The integration of human papillomavirus (HPV) is closely related to the occurrence of cervical cancer. However, little is known about the complete state of HPV integration into the host genome.
In this study, three HPV-positive cell lines, HeLa, SiHa, and CaSki, were subjected to NANOPORE long-read sequencing to detect HPV integration. Analysis of viral integration patterns using independently developed software (HPV-TSD) yielded multiple complete integration patterns for the three HPV cell lines.

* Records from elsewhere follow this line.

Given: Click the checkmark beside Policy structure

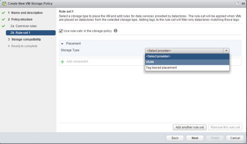Looking at the screenshot, I should (x=3, y=19).
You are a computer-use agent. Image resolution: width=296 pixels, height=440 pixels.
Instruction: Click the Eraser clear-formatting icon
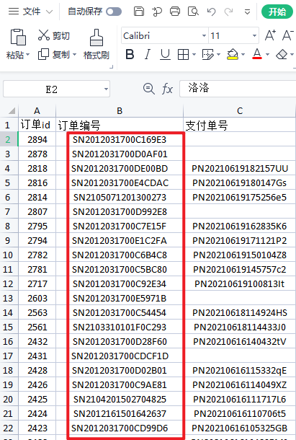click(282, 54)
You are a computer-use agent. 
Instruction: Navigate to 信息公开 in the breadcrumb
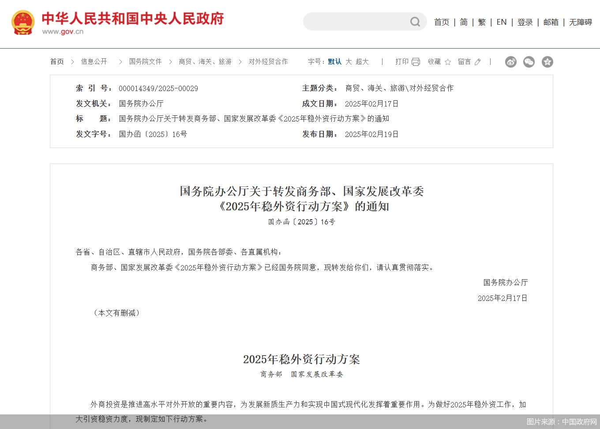[x=94, y=61]
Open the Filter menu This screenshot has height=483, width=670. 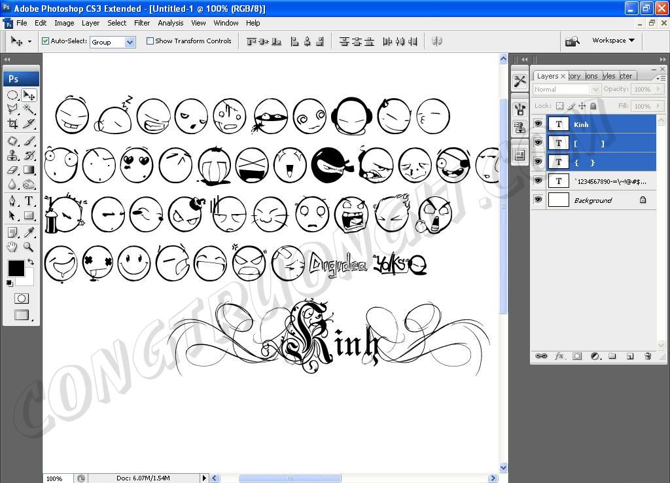click(142, 23)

We found distinct differences between the integration patterns of HPV18 and HPV16. Furthermore, the integration characteristics of the viruses were significantly different, even though they all belonged to HPV16 integration. The HPV integration in the CaSki cells was relatively complex. The HPV18 integration status in HeLa cells was the dominant, whereas the percentage of integrated HPV 16 in SiHa and CaSki cells was significantly lower. In addition, the virus sequences in the HeLa cells were incomplete and existed in an integrated state. We also identified a large number of tandem repeats in HPV16 and HPV18 integration. Our study not only clarified the feasibility of high-throughput long-read sequencing in the study of HPV integration, but also explored a variety of HPV integration models, and confirmed that viral integration is an important form of HPV in cell lines.
Elucidating HPV integration patterns will provide critical guidance for developing a detection algorithm for HPV integration, as well as the application of virus integration in clinical practice and drug research and development.